Happy Pride 2019

Every year we see them.

Every year we hear of them.

They take to the streets, all colorfully garbed in outlandish clothing or costumes sewn to look like their favorite celebrity or icon or even just in simple everyday clothes, arm in arm holding signs or banners- that would indicate the chapter or subgroup that they represent- but all with a smile on their faces and an earnest agenda in their hearts.

Every year June has become PRIDE month, the time when the LGBTQIA community celebrate and make their presence known and felt. It is has evolved and has become a movement that started as a protest march in 1969 in New York City after police raided a bar in Greenwhich Village called The Stonewall Inn.

Crowds gathered on the evening of Wednesday, July 2, 1969, five nights after a raid on the Stonewall Inn, a nightclub on Christopher Street popular among gay men and lesbians, which touched off disturbances. The Stonewall uprising has come to be seen as a defining event in the development of the gay rights movement.

And while the generation who have lived through that ordeal may have all been gone, the effects of what they have done have certainly trickled down the years and have both galvanized and changed the way we see the community these days.
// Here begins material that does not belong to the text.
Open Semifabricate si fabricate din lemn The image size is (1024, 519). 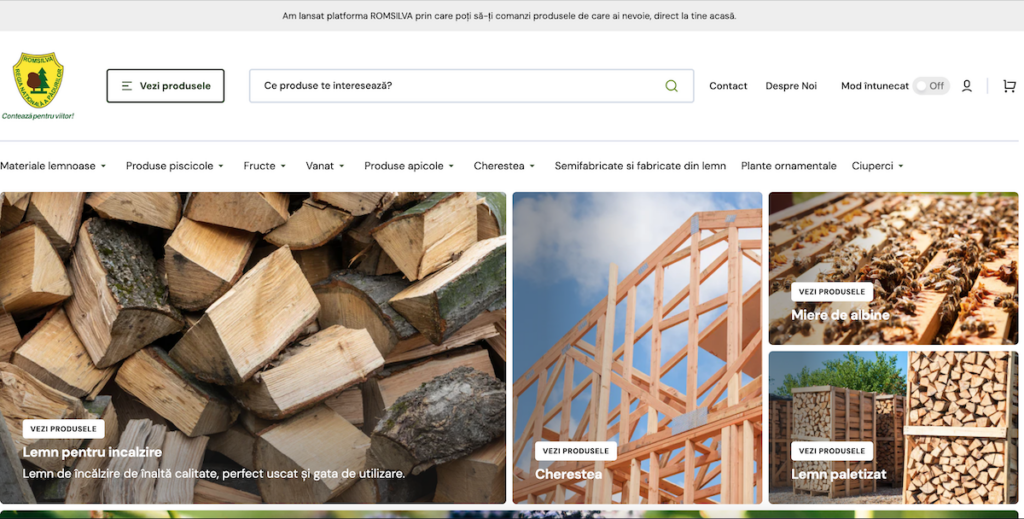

Here in the Philippines, the atmosphere is no less jovial nor less anticipatory as the first Pride March occurred back in 1994. This happened when two groups, Progressive Organization of Gays in the Philippines (ProGayPhilippines) and Metropolitan Community Church (MCC) organized a march that began on EDSA on the corner of Quezon Avenue to the Quezon Memorial Circle.

Pretty soon the marches continued as the number of people who participated every year increased.
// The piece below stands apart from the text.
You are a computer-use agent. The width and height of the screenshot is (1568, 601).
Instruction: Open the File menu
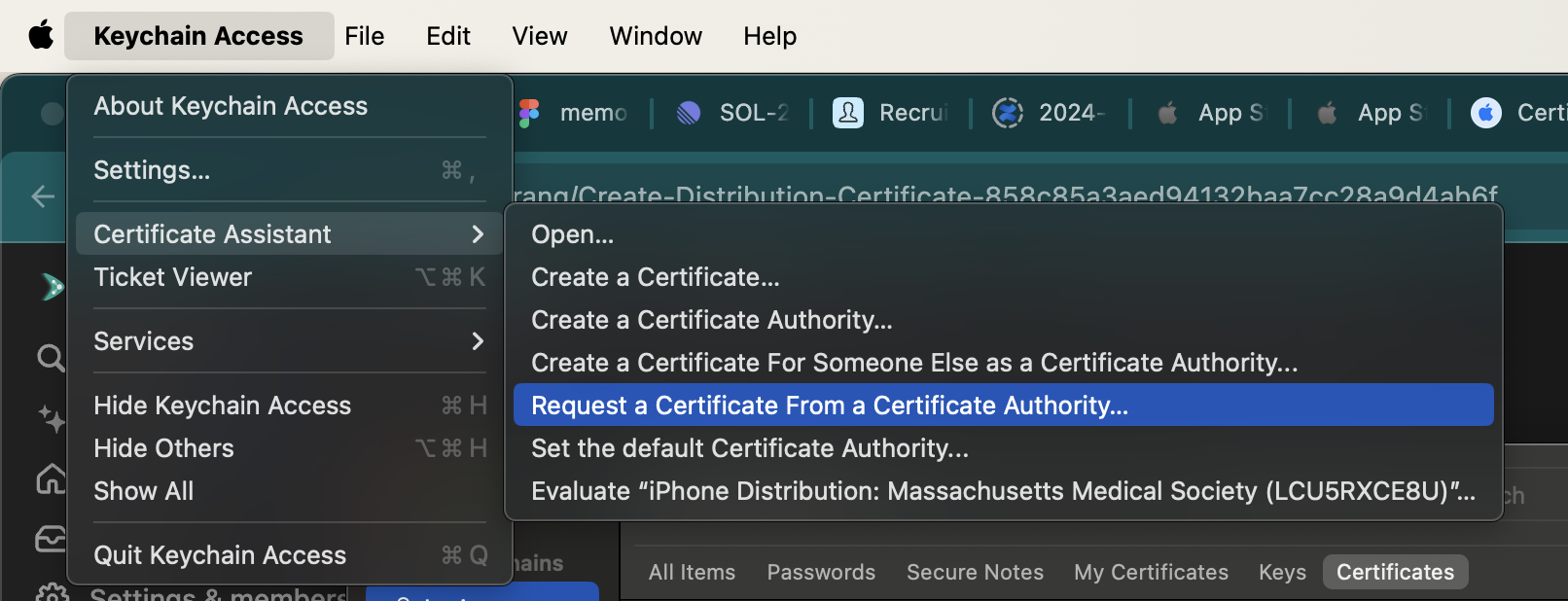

One of the most memorable marches was the one in 1998 when the country celebrated its Centennial. The parade was “incorporated” into the citizen’s parade and was attended by then President Joseph Estrada at the Quirino Grandstand in Luneta Park. In the years that followed, the PRIDE marches beginning 2016 have shifted to Marikina City, a city that has always been inclusive and respectful of the community, to a point that it has now joined the list of Local Government Units (LGU) in having an anti-discriminatory policy that protects its LGBTQIA constituents.

The Pride March last year, of which the theme was #RiseUpTogether drew a crowd of 25,000 people making it the largest and also the oldest Pride demonstration in Southeast Asia.
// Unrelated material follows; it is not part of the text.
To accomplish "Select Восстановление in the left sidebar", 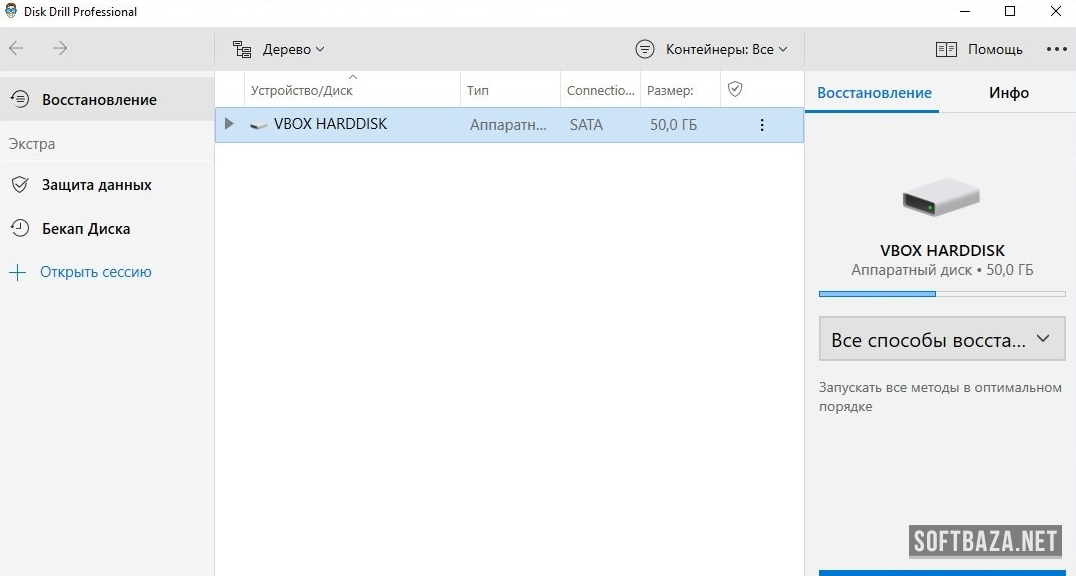I will 99,100.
This year with its new theme as #ResistTogether, a protest in itself against injustice and oppression, the gathering will be held once more at the Marikina Sports Center and is expected to surpass the record number of attendees last year.
No doubt as every year Markina holds the parade, more people are expected to join and show solidarity for a local community that has grown ever more since it began.

But PRIDE is not only for the LGBTQAI community, straight allies and friends are also welcome to march along and bring awareness to the populace that gay men and women are indeed part of society. That they, like everyone else, have jobs that allow them to have roofs over their heads, support their respective families and contribute to the further growth of society as a whole. Regardless of sexual preference, that alone is already something to crow about.

When you are living your life in truth, in earnest and in the direction of your choosing then that already is a reason to celebrate. And while it is PRIDE month, the acceptance or normalcy that the community craves for should also be not relegated to simply just a month.  When you live your lives every day in TRUTH, in the light of HOPE and DIGNITY as you pursue and harness your FREEDOM, then you have all the reason to be proud of what you have accomplished.

As the Queen of Soul once sang about…. PRIDE is a deeper love…it’s the power that gives us the strength to survive.

When you have all these, no matter the weather, it will always be sunny in your backyard. And who knows you may just see a Rainbow.

Happy PRIDE to our LGBTQIA brothers and sisters.